Cette observation enthousiaste d'Andersson, Bolton et Samama n'est pourtant pas une bonne nouvelle pour l'idée que certains se font de la contribution de la finance à la lutte contre le changement climatique. Elle signifie que les entreprises qui font des efforts dans ce domaine ne sont actuellement pas récompensées par la seule chose que les marchés financiers peuvent leur apporter, des conditions plus favorables pour financer leurs investissements verts.
Conclusion
Aujourd'hui, le poids des fonds ISR reste trop faible pour avoir un impact sur le comportement des entreprises. Il faut être réaliste. On ne peut pas demander aux entreprises, souvent dans des conditions féroces de concurrence, de se substituer à l'incurie des États. Et le volontarisme d'une petite proportion d'épargnants concernés n'y peut pas grand-chose non plus. En l'absence d'une menace crédible des États sur les punitions futures que subiraient les entreprises les plus polluantes, ou en l'absence d'une mobilisation massive d'épargnants prêts à accepter de sacrifier une partie de la rentabilité de leur épargne pour sauver l'humanité, le monde de la finance restera encore quelque temps impuissant face aux catastrophes à venir. Une assemblée de somnambules ne formera jamais une communauté active face à ses responsabilités. Nous avons les marchés financiers que nous méritons, ni plus, ni moins. On ne peut demander aux marchés de faire ce que nous refusons de faire nous-même.
Un mouvement de fond se dessine néanmoins, avec des engagements récents de mastodontes comme BlackRock et Amundi en faveur du climat.
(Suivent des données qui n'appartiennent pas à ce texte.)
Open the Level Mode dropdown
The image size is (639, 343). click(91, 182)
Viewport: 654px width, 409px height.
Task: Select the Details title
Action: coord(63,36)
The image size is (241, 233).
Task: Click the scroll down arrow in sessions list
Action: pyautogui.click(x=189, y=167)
La demande sociale pour le verdissement de la finance se transforme en une lame de fond. Ces changements ne pourront se traduire en transformations structurelles de la finance, de ses marchés et de ses acteurs que si nous parvenons à construire les principes constitutifs, les outils d'évaluation et les instruments économiques, éthiques et juridiques qui doivent leur être associés. Afficher une valeur au carbone en fait partie.